INSTRUCTIONS FOR THE TASK:
Where the line containing "How do I perform: Expand" appears below, begin there and reproduce each line exactly through the last one, omitting pictures.

Stored records:
+++
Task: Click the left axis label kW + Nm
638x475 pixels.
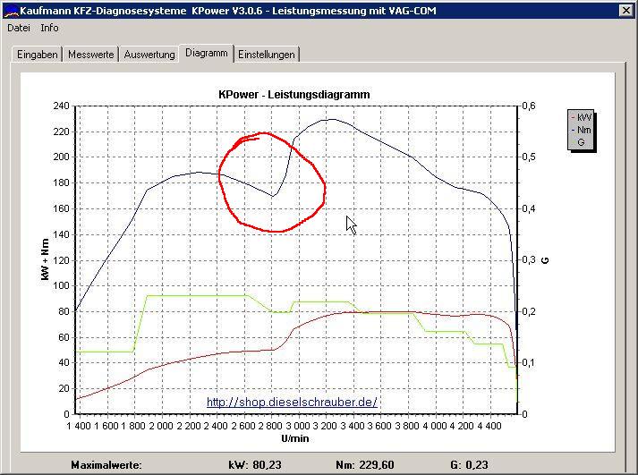Action: point(44,259)
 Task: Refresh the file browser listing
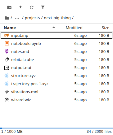[32, 7]
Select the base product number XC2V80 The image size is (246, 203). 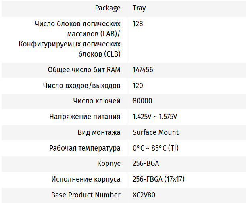click(x=144, y=195)
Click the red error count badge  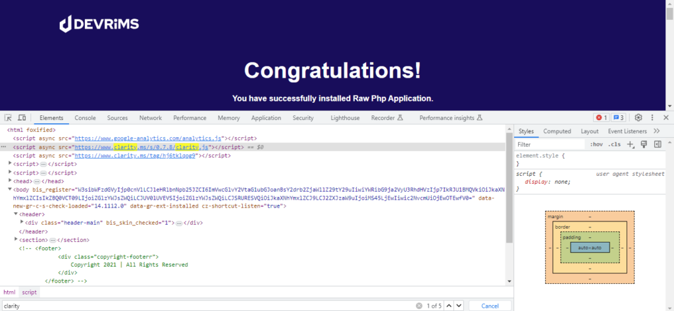pos(600,118)
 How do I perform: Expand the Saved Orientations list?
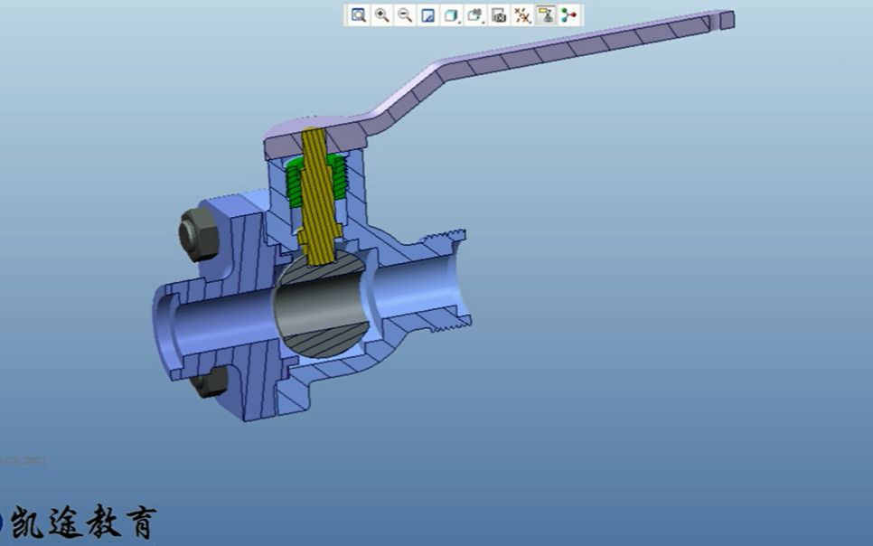475,15
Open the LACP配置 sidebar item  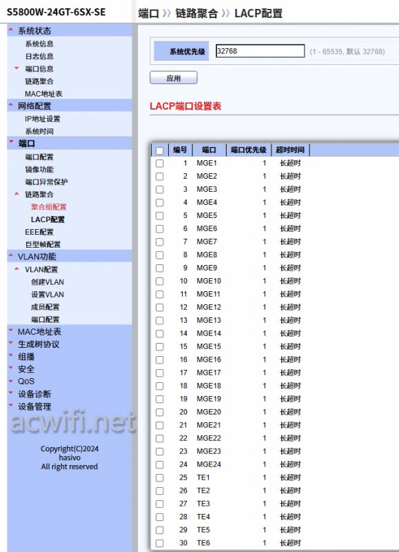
+++
YOUR RESPONSE:
 How do I perform: Expand the Saved Orientations list?
475,15
Open the LACP配置 sidebar item  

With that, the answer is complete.